Some deep thoughts on working full time, daycare, and toddlers

Peanut is pretty much a full blown toddler these days and I have a few things that I want to talk to you guys about.

A few weeks back Jon and I spent almost a day trying to teach Peanut where her nose is.  We were so proud of ourselves when she touched her nose.  The next day, after picking Peanut up from daycare, we asked her to touch her nose, which she did.  We then asked her to touch her ear, which she did.  And her hair, which she did.  And her eye, which she did.  And her belly, which she did.  Le sigh.  What are the chances that we actually thought her the nose trick?  I’m going with slim to none since there is almost no way that she picked up the rest in one day.

On the one hand I am so proud and so excited to know that our daycare is teaching Peanut all sorts of awesome tricks.  It really solidifies our choice in daycare and I’m excited to watch her grow.

On the other hand, I’m so sad to know that there are going to be many things that we will not teach her.  These aren’t a big deal and I know that there are way wore things for me to consider, like her not learning things at daycare.  But let me just sob in the corner for a minute here as I deal with the fact that someone else taught my kid almost all of her body parts.

(and also how to give a high five…that one I may actually be bitter about)

This actually goes to a few other points that I want to make that all lead to one and the same conclusion – I really need to learn how to let things go.

We decided to stop bringing lunch to day care and let them feed Peanut the same thing that the other kids eat.  I must preface this by saying that I actually reviewed every single meal they have planned within the rotation and spent a lot of time talking to the director at the daycare about making sure that Peanut doesn’t have too much sugar or sodium.  The decision was mostly driven by the fact that Peanut was really dipping in her growth weight scale and the fact that we noticed that she eats better when she has what everyone around her is eating (never underestimate the power of peer pressure).  Let me tell you the teeth grinding that I am doing when I pick up P and she is having a vanilla wafer with the other kids around a table.  It’s a struggle between knowing that this isn’t going to kill her but will indeed help her put on a couple of pounds and my control freak nature.

Hence, I need to learn how to let go.

On the same note, I’m also having a hard time keeping up with the level of home cleanliness within my comfort level.  I’ve gone from vacuuming the house once  a day to once or twice a week.  I know that a dirty house isn’t going to be the thing that I remember looking back, but seeing the dust pile up in the corner of the baby gate gives me anxiety.

Another thing I have to just let go.

Don’t even get me started on the bottle to sippy transition.  I’ve let that one go.

I guess I’m just finally facing the fact that working 40+ hours a week, having a toddler, and still keeping up with all my hobbies that I refuse to let go of will mean letting some things fall off the list.

Our toddler is starting to sprout little teeth – that’s new around here.  I can’t tell you how excited we are to see them (and relieved that we don’t have to wonder if something is wrong) and how much we are looking forward to not cutting all her food into pea-sized squares.  What I am not a huge fan of is all the whining the accompanies growing teeth.

This is where the positives of daycare come in.  It’s actually rather awesome that the daycare has to deal with all the whining during the day and we get to pick up our toddler at the end of the day.  She is usually so excited to see us that there is limited to no whining going on back home.

Another positive that I’ve recently learned about is the fact that daycare will actually teach your kid how to use the potty.  As in, we don’t have to (although it’s encouraged to keep up with it at home as well, which we intend to).  Anyone else think that this is pretty cool?

And that completes my rant deep thoughts for this Friday.

Submitting this one for Favorite photo in April.


Comments

  1. I am RIGHT THERE WITH YOU today.

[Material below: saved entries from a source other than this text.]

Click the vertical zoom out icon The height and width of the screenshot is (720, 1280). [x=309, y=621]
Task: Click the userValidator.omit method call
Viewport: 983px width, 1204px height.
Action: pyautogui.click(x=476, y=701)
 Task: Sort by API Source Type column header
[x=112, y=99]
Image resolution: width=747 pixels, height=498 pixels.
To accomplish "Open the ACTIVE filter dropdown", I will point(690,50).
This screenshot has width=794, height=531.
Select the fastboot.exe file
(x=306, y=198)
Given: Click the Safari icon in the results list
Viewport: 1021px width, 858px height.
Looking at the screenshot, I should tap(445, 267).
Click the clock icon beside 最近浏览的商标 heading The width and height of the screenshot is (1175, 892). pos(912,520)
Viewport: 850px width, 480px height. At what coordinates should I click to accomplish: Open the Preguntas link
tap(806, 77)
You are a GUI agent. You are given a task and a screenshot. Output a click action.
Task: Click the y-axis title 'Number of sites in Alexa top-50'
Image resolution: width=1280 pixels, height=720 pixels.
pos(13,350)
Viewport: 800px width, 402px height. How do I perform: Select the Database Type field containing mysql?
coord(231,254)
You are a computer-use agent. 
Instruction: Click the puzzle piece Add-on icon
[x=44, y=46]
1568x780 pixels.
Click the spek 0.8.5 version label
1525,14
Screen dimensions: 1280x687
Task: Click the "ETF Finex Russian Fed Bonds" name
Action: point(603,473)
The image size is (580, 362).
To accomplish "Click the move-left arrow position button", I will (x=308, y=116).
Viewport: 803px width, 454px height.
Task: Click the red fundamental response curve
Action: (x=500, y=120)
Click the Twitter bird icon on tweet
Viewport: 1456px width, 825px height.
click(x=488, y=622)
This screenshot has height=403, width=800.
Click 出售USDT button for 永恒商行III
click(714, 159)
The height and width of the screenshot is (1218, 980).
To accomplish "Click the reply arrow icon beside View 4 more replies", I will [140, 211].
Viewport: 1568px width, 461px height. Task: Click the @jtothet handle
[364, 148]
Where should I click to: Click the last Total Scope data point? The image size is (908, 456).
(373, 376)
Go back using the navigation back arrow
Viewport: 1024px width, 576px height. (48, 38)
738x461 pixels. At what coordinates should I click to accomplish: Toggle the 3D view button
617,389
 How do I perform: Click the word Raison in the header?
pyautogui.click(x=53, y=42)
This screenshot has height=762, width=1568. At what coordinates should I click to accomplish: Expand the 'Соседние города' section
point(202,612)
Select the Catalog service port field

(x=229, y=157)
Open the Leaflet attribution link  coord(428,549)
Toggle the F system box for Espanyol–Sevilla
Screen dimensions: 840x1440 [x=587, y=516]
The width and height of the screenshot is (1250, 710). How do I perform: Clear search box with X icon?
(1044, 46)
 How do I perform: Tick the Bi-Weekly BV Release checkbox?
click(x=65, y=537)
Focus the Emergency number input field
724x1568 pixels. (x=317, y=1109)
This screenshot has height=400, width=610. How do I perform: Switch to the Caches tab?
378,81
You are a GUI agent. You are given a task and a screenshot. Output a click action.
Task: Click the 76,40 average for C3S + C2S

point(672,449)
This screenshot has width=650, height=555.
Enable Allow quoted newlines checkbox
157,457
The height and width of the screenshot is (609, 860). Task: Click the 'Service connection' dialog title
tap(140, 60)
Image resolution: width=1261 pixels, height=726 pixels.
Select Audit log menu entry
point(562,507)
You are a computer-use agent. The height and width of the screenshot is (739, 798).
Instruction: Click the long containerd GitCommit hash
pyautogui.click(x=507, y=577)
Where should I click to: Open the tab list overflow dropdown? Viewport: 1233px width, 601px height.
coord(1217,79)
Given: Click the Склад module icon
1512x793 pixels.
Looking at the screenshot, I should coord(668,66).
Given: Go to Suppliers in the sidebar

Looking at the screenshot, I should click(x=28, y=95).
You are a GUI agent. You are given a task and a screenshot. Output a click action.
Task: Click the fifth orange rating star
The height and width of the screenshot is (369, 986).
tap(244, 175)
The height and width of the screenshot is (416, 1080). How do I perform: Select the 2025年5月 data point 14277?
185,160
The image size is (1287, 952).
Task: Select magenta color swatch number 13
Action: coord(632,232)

I picked up Robby from daycare yesterday, and he was blowing kisses. Wu-what? I’ve never done that with him. It’s adorable, but it also made me really sad to think that they were the first ones to GET the kisses. As for hobbies? Oh goodness, when’s the last time I did more than 1 blog post in a week?!?! Just know that I feel your pain, and I’m only a gchat away ;)

  2. You vacuumed once a day? Holy moly. I’m lucky if I get a chance to do it once a week. Right now we’re in Week 2 of needing to vacuum.

    I’m on the other side of the spectrum. Nate isn’t in daycare and I hate how much he doesn’t know that he probably would if he was in daycare. So many times I’ve read something or someone says, “Does he…” something and I go, “Oh, uh, yeah, I guess I should teach him that.” It’s a huge amount of pressure to know that unless you teach your kid his ABCs and how to sing songs, no one else will.

    So I think both sides have their difficult spots. If Nate was in daycare, I’d probably be wistful about missing out on all that stuff, too.

    • Candice- that is SUCH a fresh perspective…I didn’t think about all that pressure! I change my mind about the first half of my whining – I am super thankful ;)

  3. I can’t believe how big she is getting, Kat! So adorable. And….enjoy the fact that the daycare does some of the hard stuff. BUT don’t let it take away from you, either, because you and and Jon “teach” her a lot of what you may not even realize. (Or you do… ;) )

    Happy Weekend!

  4. And, btw, your new header is SO cute!

  5. Right there with you…

    Only I will add that my son knocked his top front tooth out at daycare this week, root and all, and so this week I am particularly bitter about daycare and all that it entails. It’s tiring, being that angry and bitter. I’m trying to let it go too.

    • OMG Hilary – I don’t think I would be able to easily let that one go. I know kids need to get cuts and bruises to learn things…but that’s a bit much for me. Is he ok?

      • He’s completely fine; it could be so much worse (so I keep telling myself, just takes a bit of convincing you know). And it’s so superficial, SO superficial, but I miss that perfect smile just missing the teeth he doesn’t have yet.

        The dentist said he 2 year old daughter just knocked hers out recently too, so I suppose it must be reasonably common.

        • I’m not kidding, but I think I’ve read like 5 other blogs recently with 2 year old that knocked their teeth out.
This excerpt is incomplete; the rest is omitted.